Understanding your brand's performance is a multi-faceted task.
There’s no single metric that will tell you the whole story, and some will tell you the wrong story, or no story at all.
So which metrics matter, and how do you measure them?
Here are some important areas to track:
1. Understand Consumers by Analyzing Social Media
Social media metrics will tell you a ton about your brand’s reach, its level of engagement, and its overall influence. But because metrics on social are so vast and varied, it’s important to keep in mind your objectives and goals, so you know what you’re looking for as you mine through all that data.
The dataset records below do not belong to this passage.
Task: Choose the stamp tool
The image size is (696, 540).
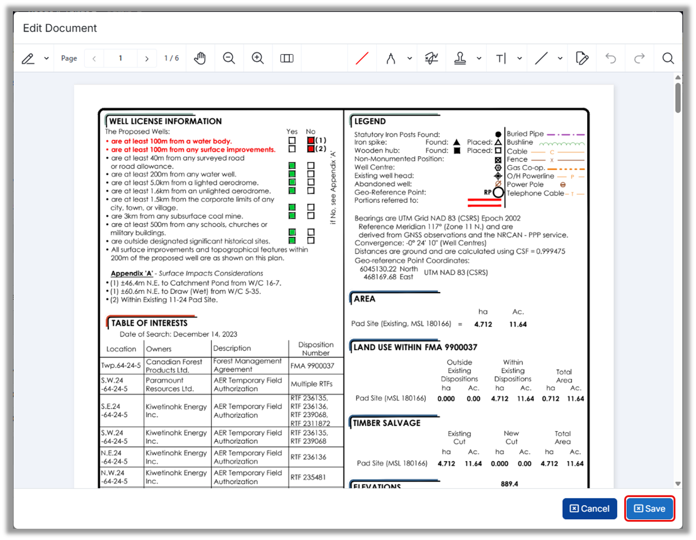Action: point(460,58)
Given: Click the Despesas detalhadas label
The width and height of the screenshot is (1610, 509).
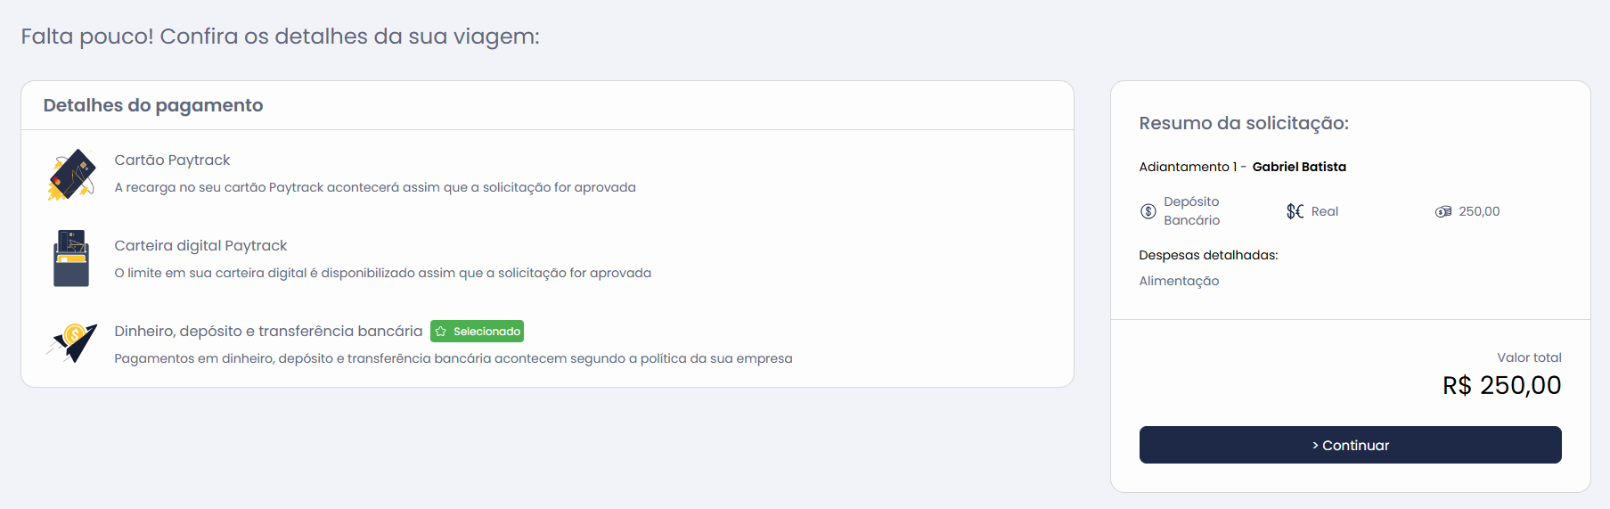Looking at the screenshot, I should point(1208,255).
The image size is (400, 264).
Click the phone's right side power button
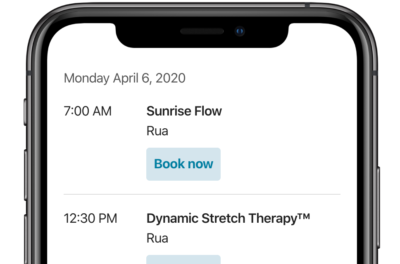click(x=379, y=207)
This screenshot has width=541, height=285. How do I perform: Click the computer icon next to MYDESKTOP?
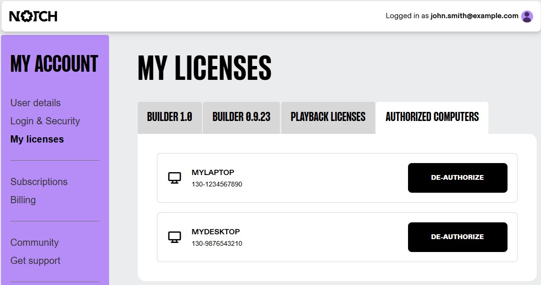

Maybe you want to build overall brand awareness, or perhaps your primary goal is to increase engagement among loyal followers. Once you have a point of focus, you can hone in on the appropriate KPIs better, such as follower growth, click-through rates, or mentions on Twitter.
Whatever your goals, a solid social media platform like NetBase or Brand24 is essential to gathering accurate insights. And you've got to be sure your approach is on point. Social networks are consumer-centric, meaning brands must change their focus from "Here's what we offer" to "What are you interested in?"
Any worthwhile tool will allow for analysis of sentiment and social languages like slang and emojis for context. This level of understanding is what enables brands to offer the individualized messaging consumers crave.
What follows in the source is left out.